• _WORK TO COMPLETE_
Among these records, tally each line with the word "Expand"; the answer is that number alone.

[RAW DATA — start]

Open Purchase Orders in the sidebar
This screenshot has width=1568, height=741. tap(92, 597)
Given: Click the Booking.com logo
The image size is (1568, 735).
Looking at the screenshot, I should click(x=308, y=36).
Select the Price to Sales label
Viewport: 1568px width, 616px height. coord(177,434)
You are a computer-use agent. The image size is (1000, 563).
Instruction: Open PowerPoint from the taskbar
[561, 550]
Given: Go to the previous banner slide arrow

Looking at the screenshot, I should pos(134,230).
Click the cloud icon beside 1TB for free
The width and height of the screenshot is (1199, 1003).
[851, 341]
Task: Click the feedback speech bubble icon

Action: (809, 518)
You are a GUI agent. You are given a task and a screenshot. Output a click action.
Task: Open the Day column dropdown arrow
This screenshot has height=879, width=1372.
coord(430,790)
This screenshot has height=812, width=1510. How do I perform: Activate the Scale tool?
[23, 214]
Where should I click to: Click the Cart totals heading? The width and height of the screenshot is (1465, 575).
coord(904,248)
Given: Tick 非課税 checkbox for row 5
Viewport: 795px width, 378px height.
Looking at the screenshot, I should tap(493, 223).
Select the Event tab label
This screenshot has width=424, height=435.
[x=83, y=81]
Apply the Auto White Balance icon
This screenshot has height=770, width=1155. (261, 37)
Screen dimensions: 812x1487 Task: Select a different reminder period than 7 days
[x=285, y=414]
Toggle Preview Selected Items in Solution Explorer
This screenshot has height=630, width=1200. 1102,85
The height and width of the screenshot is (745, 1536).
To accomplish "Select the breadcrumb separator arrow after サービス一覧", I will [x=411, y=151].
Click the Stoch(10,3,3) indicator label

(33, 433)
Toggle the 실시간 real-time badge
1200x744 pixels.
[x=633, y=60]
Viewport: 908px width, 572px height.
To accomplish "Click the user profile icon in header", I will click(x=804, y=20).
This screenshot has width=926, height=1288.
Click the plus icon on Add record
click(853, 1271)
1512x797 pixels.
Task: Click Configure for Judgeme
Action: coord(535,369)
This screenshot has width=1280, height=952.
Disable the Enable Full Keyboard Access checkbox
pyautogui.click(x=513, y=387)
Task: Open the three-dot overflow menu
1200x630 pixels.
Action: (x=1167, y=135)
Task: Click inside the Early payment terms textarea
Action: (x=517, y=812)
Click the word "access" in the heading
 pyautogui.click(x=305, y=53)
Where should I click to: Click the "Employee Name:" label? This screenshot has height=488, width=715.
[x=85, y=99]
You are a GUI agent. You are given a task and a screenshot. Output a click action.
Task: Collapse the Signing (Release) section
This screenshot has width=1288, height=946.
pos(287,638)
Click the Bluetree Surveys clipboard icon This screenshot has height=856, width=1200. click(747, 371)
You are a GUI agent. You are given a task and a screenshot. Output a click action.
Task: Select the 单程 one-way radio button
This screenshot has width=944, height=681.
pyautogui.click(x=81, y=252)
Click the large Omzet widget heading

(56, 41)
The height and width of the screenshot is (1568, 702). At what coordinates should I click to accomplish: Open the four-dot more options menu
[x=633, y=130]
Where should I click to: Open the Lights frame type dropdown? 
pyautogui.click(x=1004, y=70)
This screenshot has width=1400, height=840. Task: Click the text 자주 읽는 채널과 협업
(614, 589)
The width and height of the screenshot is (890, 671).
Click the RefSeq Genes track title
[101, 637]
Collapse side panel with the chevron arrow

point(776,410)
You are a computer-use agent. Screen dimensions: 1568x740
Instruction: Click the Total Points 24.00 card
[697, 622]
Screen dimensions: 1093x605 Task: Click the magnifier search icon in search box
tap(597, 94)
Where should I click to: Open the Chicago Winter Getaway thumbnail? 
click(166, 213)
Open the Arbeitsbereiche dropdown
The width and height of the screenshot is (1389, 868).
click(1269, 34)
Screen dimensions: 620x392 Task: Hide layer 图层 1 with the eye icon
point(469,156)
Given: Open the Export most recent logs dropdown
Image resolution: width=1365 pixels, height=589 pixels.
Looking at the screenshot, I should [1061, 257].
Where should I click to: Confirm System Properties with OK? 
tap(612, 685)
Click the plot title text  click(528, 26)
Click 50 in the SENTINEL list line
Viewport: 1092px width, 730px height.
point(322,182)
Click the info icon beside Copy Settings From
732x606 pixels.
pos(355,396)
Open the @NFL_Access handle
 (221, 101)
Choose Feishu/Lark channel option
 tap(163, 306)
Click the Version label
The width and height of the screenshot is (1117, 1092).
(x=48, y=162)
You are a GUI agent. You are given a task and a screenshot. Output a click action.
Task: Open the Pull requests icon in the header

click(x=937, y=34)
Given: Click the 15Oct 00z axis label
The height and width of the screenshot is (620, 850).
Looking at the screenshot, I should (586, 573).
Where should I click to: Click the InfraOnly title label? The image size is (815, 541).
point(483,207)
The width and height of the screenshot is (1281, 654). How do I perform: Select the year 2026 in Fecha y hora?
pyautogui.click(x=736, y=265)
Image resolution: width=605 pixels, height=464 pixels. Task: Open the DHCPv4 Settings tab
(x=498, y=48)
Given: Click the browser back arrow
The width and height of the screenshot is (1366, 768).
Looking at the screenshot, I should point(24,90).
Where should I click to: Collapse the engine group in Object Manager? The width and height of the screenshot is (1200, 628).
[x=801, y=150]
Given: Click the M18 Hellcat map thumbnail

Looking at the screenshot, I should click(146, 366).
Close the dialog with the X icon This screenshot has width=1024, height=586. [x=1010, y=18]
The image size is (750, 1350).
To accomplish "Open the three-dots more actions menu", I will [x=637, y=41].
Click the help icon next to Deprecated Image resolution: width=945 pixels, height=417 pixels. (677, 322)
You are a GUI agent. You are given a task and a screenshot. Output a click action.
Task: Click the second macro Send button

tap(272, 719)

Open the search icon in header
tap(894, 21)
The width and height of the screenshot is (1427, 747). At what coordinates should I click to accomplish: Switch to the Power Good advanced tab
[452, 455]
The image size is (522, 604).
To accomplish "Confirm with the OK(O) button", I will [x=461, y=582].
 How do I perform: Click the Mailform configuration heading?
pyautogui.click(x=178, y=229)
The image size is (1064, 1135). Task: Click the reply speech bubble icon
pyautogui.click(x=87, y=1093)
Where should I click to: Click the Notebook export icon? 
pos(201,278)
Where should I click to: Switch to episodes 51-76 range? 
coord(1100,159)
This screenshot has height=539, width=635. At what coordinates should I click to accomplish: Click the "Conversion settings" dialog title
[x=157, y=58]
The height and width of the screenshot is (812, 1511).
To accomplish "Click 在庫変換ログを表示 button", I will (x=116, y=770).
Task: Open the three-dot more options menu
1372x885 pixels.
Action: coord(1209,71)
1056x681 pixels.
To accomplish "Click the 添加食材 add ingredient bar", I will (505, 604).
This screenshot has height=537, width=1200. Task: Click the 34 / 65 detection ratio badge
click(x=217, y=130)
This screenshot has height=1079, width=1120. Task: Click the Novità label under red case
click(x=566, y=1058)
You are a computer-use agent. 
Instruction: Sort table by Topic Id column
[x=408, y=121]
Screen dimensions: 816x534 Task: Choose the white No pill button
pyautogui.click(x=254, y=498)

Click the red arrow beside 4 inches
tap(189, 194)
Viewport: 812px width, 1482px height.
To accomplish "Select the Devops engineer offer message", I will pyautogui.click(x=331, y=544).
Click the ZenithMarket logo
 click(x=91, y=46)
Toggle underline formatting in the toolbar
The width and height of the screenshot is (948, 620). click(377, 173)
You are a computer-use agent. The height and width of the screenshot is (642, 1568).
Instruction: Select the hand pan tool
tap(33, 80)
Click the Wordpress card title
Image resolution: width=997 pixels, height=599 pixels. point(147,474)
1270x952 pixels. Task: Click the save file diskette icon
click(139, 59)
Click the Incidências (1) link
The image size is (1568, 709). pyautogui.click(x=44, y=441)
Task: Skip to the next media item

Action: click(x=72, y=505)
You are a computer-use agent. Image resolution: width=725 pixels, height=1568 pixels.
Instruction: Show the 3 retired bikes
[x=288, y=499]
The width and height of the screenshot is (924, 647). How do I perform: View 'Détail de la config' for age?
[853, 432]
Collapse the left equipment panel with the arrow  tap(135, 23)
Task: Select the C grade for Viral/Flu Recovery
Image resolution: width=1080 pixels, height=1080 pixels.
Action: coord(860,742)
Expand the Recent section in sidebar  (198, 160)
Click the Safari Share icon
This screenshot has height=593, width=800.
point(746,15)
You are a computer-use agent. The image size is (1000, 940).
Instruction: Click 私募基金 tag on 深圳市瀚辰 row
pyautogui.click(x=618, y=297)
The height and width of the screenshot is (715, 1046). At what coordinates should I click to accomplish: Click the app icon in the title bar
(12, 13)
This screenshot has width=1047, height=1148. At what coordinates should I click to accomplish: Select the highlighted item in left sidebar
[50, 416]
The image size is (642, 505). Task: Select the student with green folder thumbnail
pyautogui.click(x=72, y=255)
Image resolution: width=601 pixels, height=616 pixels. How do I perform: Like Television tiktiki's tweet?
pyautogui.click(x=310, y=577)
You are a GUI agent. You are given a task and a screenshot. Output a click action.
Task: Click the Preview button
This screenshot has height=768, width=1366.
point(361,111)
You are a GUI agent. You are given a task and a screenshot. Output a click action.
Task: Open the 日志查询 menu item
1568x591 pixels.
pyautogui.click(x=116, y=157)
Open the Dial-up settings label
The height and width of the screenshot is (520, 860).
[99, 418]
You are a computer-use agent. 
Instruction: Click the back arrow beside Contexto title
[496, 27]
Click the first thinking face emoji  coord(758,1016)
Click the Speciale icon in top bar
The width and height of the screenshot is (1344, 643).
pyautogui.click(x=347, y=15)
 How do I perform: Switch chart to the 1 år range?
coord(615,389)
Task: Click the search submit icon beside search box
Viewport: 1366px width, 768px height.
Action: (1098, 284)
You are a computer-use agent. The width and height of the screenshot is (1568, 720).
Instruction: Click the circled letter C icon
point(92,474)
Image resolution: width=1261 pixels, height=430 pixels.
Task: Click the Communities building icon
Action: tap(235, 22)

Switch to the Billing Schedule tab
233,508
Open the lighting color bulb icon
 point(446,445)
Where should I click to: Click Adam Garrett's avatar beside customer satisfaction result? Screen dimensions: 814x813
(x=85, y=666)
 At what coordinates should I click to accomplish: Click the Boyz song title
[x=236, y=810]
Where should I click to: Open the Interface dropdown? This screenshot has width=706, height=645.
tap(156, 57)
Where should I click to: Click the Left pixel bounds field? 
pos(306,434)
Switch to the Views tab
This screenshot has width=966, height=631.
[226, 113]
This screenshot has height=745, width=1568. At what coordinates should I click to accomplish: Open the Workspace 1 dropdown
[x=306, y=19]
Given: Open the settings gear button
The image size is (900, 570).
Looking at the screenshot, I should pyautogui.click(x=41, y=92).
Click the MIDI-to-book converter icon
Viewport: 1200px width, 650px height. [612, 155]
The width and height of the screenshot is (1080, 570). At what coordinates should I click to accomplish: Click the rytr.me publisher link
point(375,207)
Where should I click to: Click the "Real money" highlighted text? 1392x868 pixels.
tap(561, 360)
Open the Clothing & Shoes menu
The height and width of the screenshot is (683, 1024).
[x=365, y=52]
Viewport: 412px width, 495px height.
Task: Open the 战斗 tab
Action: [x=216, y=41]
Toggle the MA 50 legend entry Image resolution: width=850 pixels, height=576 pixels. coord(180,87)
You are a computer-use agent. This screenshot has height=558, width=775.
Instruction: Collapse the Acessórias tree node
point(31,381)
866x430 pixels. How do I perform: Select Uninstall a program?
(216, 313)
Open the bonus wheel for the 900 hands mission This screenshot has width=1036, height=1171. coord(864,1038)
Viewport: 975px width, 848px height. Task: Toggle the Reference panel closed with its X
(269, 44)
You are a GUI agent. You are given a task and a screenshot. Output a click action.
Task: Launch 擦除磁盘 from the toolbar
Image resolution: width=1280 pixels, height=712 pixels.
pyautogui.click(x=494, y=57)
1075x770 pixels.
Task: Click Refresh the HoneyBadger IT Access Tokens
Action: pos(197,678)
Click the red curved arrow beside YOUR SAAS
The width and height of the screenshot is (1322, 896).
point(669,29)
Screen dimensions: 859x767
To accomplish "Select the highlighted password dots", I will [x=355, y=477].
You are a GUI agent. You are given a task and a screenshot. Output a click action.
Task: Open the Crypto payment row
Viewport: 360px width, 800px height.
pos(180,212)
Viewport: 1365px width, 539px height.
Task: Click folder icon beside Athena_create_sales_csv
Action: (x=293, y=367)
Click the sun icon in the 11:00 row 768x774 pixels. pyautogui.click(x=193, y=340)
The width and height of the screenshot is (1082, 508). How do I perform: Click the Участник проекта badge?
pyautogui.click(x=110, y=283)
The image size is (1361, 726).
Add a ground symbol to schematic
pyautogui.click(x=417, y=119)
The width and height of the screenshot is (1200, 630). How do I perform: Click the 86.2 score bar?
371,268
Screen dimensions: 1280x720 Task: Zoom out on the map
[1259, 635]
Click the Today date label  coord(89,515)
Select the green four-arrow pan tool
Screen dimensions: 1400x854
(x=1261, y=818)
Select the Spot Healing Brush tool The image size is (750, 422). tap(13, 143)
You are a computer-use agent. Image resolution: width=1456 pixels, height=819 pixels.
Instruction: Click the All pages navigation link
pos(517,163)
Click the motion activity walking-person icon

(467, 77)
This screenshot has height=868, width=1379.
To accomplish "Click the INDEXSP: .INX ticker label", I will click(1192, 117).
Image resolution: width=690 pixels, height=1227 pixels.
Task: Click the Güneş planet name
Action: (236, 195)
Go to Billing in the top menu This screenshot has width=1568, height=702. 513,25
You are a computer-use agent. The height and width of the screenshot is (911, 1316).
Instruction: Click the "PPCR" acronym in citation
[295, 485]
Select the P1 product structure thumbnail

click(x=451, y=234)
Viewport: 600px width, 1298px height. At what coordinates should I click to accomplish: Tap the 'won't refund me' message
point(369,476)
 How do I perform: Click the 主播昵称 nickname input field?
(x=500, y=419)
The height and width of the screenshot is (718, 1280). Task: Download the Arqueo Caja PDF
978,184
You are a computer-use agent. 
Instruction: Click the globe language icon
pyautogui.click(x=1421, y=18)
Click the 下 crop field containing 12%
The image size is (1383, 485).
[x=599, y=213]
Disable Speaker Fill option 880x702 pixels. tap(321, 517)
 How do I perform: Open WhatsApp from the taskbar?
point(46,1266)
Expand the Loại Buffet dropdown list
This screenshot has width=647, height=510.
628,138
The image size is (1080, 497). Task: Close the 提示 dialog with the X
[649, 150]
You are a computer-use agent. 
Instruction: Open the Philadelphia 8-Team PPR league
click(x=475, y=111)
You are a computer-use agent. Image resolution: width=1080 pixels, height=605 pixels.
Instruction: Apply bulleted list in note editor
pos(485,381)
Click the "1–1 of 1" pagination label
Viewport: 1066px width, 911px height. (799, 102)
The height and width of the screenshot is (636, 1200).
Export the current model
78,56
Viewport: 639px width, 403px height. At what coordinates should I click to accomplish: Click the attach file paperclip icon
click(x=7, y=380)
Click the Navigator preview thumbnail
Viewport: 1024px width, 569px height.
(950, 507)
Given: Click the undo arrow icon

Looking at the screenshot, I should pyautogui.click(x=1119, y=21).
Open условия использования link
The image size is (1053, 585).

[RAW DATA — finish]

• _THE COMPLETED TASK_
2